Visual effects supervisor Ken Ralston had hoped the Enterprise's destruction in The Search for Spock would open the door to designing a new model for future films. However, producers  for Star Trek IV: The Voyage Home (1986) decided to have the crew return to a duplicate of their previous ship. Although a new model was not created, it took Industrial Light & Magic (ILM) more than six weeks to restore and repaint the ship to appear as the new USS Enterprise, NCC-1701-A. Although the original bridge set had been refurbished and repainted to serve as the bridge for the Enterprise-A, it was scrapped in favor of a completely new bridge set for the fifth film. The sleek "Okudagrams" created for this Enterprise-A bridge were later adopted in subsequent films and television spin-offs. When production began on Star Trek: The Next Generation (1987–1994), several interior Enterprise sets, such as the bridge, were redressed for use on the television show. Later, some Next Generation sets, such as the Enterprise-D's engine room and conference room, were modified to depict interiors of the Enterprise-A.

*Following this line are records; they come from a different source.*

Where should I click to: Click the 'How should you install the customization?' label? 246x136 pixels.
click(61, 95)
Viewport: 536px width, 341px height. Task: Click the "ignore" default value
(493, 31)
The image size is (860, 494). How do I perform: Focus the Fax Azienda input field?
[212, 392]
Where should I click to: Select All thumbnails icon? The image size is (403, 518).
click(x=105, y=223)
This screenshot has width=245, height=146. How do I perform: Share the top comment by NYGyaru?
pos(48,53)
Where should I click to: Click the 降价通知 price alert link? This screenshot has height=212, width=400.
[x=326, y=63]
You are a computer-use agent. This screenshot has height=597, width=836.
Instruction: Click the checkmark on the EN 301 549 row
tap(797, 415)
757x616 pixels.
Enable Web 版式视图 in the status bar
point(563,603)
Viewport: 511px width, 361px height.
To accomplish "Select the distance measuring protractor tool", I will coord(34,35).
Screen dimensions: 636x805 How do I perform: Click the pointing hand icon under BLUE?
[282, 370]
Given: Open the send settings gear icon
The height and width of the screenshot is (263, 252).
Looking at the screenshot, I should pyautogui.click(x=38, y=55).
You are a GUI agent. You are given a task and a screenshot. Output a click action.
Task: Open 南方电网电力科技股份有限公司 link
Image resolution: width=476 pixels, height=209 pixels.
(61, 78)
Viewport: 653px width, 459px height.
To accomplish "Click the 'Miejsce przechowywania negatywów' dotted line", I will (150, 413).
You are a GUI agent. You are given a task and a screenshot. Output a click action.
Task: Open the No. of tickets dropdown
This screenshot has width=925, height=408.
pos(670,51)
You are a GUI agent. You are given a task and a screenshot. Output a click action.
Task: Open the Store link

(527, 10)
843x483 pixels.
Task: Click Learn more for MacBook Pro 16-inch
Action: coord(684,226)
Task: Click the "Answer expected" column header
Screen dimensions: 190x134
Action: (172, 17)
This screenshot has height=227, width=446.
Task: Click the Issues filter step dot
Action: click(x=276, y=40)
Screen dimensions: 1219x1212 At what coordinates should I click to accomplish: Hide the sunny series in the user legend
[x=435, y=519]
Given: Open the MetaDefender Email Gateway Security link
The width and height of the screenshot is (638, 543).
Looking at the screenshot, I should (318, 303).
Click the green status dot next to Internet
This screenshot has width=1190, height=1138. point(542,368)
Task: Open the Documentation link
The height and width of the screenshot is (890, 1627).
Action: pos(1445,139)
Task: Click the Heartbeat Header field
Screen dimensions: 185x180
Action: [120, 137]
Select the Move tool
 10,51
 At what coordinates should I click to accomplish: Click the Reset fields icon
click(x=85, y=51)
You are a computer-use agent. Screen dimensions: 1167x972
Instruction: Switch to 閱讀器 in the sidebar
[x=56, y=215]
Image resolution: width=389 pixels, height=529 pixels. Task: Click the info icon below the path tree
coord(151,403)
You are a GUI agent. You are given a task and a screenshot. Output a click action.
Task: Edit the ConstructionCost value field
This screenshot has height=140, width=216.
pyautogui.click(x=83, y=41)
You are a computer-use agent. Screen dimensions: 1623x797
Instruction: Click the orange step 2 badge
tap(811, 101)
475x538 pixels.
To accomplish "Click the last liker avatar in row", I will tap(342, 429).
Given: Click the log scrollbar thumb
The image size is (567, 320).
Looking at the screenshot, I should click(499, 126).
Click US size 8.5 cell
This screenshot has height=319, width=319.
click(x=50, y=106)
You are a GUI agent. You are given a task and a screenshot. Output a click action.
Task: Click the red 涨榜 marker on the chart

Sean Hargreaves designed the Enterprise-A introduced in Star Trek: Beyond (2016). Hargreaves, who also designed the film's swarm ships and USS Franklin, stated that he was given the brief to "beef up the neck and arms" from Ryan Church's Enterprise design.

Depiction

Original timeline
Admiral James T. Kirk (William Shatner) orders the previous starship Enterprise to self-destruct at the end of Star Trek III: The Search for Spock (1984) to prevent its capture by Klingons. Kirk and his crew are court-martialed for their actions in The Search for Spock upon returning to Earth in Star Trek IV: The Voyage Home (1986). Kirk is demoted to captain and assigned command of a ship: a new USS Enterprise, NCC-1701-A.

Various materials describe the ship's history before its commissioning as Enterprise, including it previously being the USS Yorktown (NCC-1717),) USS Ti-Ho (NCC-1798), or USS Atlantis. Although outwardly identical to its refitted and updated predecessor, the ship is beset with problems in Star Trek V: The Final Frontier (1989). Despite these problems, the Enterprise is dispatched to rescue hostages on Nimbus III. Sybok (Laurence Luckinbill) and his followers hijack the ship and take it to a planet at the center of the galaxy, where Kirk and the crew regain control.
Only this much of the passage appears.